Anträge
Hebammenhilfevertrag zeitnah evaluieren und anpassen
Drucksache 20/4012 · Antrag der Fraktionen von CDU und BÜNDNIS 90/DIE GRÜNEN
Der Schleswig-Holsteinische Landtag stellt fest, dass Hebammen einen wesentlichen Bestandteil der gesundheitlichen Daseinsvorsorge bilden. Durch ihre qualifizierte Tätigkeit in der Geburtshilfe sowie in der Schwangerschafts- und Wochenbettbetreuung leisten sie einen unverzichtbaren Beitrag zur Sicherstellung einer bedarfsgerechten und flächendeckenden geburtshilflichen Versorgung in Schleswig-Holstein.
Der Landtag bittet deshalb die Landesregierung darum, sich auf Bundesebene und bei den Vertragspartnern (Hebammenverbände, GKV-Spitzenverband) für Nachverhandlungen der Vergütungsregelungen im Hebammenhilfevertrag einzusetzen, um die wirtschaftliche Grundlage der freiberuflichen Hebammen und eine flächendeckende geburtshilfliche Versorgung für Schleswig-Holstein nachhaltig zu sichern.

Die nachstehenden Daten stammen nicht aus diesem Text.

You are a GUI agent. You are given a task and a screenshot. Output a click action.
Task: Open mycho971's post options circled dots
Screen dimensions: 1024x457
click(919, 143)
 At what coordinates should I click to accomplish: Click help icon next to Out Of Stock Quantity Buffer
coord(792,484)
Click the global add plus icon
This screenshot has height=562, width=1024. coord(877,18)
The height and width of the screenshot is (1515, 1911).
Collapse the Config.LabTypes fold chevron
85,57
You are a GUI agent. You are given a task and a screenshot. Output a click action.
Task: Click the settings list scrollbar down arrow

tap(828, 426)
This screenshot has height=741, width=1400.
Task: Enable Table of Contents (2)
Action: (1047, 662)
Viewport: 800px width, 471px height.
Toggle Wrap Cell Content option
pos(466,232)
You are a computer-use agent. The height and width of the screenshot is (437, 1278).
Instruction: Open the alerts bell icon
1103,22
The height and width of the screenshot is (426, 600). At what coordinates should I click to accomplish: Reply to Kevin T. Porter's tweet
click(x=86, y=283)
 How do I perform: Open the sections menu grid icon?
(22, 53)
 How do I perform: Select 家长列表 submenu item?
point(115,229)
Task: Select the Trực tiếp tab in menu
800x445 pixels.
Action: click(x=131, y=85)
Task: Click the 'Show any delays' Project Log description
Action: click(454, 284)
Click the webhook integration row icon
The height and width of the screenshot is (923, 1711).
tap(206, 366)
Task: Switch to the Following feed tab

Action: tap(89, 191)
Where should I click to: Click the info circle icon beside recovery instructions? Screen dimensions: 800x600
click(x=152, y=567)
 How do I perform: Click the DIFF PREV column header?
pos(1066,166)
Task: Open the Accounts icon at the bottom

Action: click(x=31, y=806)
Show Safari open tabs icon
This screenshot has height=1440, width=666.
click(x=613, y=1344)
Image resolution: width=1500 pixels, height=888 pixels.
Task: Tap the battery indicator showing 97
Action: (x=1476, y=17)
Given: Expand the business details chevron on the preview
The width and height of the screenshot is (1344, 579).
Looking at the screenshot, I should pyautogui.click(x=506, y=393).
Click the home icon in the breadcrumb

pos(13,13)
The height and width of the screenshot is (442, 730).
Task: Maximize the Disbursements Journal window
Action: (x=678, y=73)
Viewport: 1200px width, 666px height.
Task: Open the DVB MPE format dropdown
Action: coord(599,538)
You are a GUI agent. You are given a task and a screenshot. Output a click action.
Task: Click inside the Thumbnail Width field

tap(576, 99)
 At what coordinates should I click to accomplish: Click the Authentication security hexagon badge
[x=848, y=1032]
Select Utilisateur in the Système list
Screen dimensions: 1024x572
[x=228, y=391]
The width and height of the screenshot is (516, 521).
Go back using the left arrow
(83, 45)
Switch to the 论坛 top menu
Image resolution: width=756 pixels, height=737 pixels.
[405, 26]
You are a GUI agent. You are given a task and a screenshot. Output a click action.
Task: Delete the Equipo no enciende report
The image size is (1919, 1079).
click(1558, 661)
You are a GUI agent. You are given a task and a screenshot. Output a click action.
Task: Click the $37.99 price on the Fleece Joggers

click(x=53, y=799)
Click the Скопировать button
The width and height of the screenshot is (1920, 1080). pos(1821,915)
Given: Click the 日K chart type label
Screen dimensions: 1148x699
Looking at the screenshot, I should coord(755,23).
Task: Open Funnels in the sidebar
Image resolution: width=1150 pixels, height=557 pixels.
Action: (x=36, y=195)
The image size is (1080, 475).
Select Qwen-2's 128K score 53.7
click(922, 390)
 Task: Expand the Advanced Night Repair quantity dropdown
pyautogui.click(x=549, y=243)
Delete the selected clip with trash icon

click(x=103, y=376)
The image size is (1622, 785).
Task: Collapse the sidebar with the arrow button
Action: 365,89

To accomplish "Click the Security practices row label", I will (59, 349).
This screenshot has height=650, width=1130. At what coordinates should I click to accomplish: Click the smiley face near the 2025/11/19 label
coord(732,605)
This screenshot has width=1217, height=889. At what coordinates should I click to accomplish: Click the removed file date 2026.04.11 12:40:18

Erste Abrechnungsdaten aus dem Monat November 2025 lassen erkennen, dass die in der Präambel des Hebammenhilfevertrages definierten Ziele, eine ausreichende, zweckmäßige und wirtschaftliche Versorgung mit Leistungen der Hebammenhilfe gemäß § 24d SGB V zu gewährleisten, mit der getroffenen Vereinbarung dauerhaft nicht erreicht werden kann.